Quality Measurement
Quality Measurement and Persons with Disabilities: An AAHD Area of Focus
The American Association on Health and Disability is regularly and actively directly involved in health and related “quality” measurement, that impacts and affects persons with disabilities.
Defining Health Care Quality
The National Academy of Medicine defines health care quality as:
“Quality is the degree to which health services for individuals and population increase the likelihood of desired health outcomes and are consistent with current professional knowledge.”
CMS “Meaningful Measures” and the CMS “Universal Foundation”
CMS launched in 2023 the “CMS Universal Foundation To Align Quality Measures,” an effort to increase alignment across CMS’s more than 20 quality programs using over 500 quality measures. Using the eight CMS National Quality Strategy Goals, the CMS Universal Foundation builds on the 2021-2022 CMS “Meaningful Measures” initiative. (Michelle Schreiber, Director, Quality Measurement and Value-Based Incentives Group, CMS: presentation slides to the July 14, 2023 NCQA webinar – “The CMS Universal Foundation To Align Quality Measures.”)
Quality Measurement and Medicaid
CMS has announced mandatory Medicaid and CHIP “Core” Quality Measures (CMS, Federal Register, August 31, 2023, “Medicaid Program and CHIP: Mandatory Medicaid and CHIP Core Set Reporting;” and, CMS SHO #23-005, December 1, 2023, “Initial Core Set Mandatory Reporting Guidance.”)
There are 33 adult measures, 10 being behavioral health.
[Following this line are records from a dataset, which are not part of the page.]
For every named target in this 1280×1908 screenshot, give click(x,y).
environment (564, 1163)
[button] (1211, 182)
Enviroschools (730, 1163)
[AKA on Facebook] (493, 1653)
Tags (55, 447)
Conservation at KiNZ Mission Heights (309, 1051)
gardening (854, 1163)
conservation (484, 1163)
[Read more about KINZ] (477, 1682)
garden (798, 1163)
There are 27 child measures, 7 being behavioral health.”
Quality measures are also included in the CMS/CMMI ACA authorized Medicaid “Health Homes” program.
Quality Measurement and Medicare
CMS quality measures are included in the Medicare Advantage Plan and Medicare Part D Quality Stars Rating System; Medicare Shared Savings Program Quality Measures (and Accountable Care Organizations); Special-Needs Plans for persons dually eligible for Medicare and Medicaid [D-SNAPs include PACE Plans]; and CMS MMCO Financial Alignment Demonstrations for Persons Dually Eligible for Medicare and Medicaid. (CMS, Federal Register, November 16, 2023: “Medicare and Medicaid Programs: CY 2024 Payment Policies Under the Physician Fee Schedule and Other Changes To Part B Payment and Coverage Policies; Medicare Shared Savings Program Requirements; Medicare Advantage; Medicare and Medicaid Provider and Supplier Enrollment Policies; and Basic Health Program.”)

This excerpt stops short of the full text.